Copy out the data below word for word, leaving out the pictures.

--------------------

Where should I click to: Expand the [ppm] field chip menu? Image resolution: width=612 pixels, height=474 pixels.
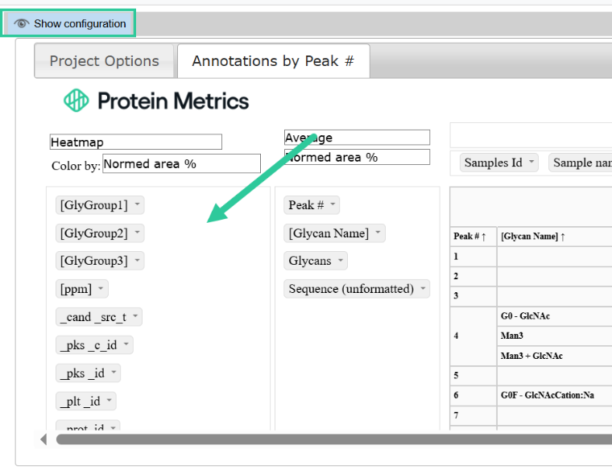[x=101, y=288]
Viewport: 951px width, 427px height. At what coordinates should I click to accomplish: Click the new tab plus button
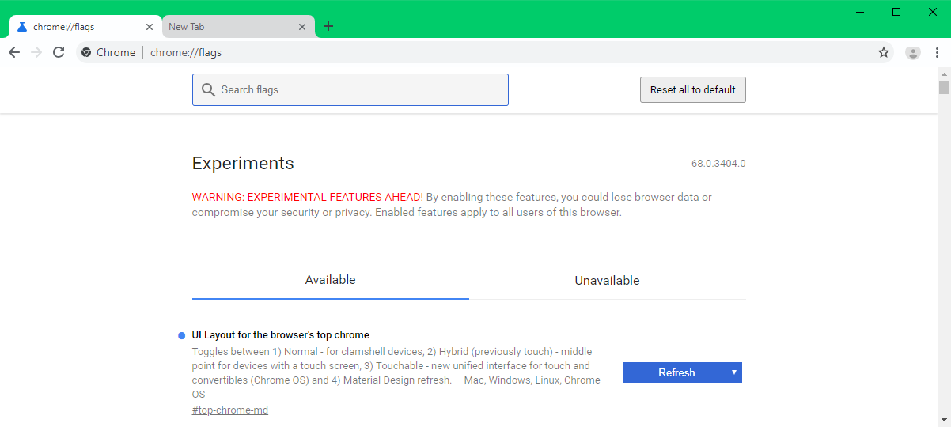[328, 26]
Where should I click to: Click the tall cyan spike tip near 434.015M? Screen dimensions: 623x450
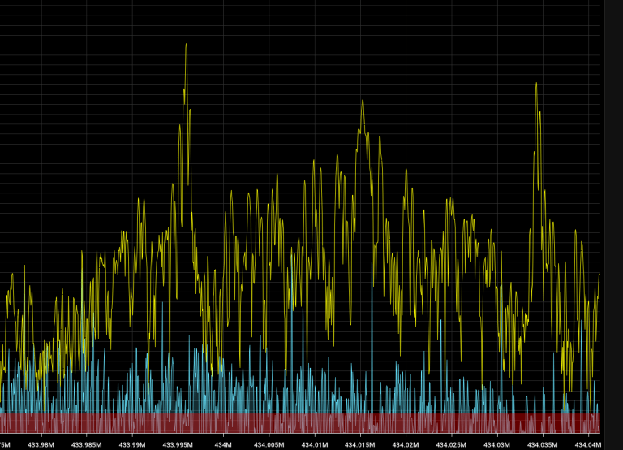tap(372, 263)
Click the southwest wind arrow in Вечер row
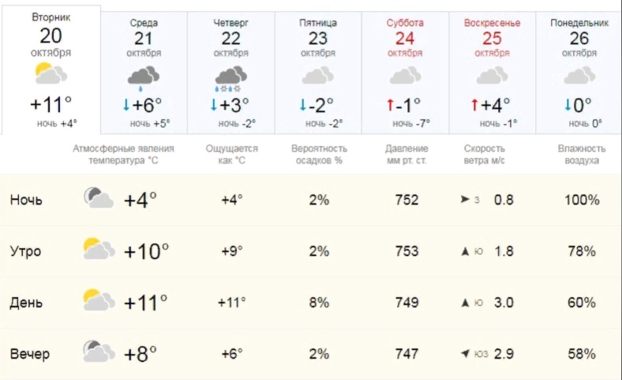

--------------------

RESPONSE TO THE EXERCISE:
Where should I click to: Expand the [ppm] field chip menu? Image resolution: width=612 pixels, height=474 pixels.
[x=101, y=288]
Viewport: 951px width, 427px height. At what coordinates should I click to accomplish: Click the new tab plus button
[328, 26]
Where should I click to: Click the tall cyan spike tip near 434.015M? Screen dimensions: 623x450
tap(372, 263)
Click the southwest wind arrow in Вечер row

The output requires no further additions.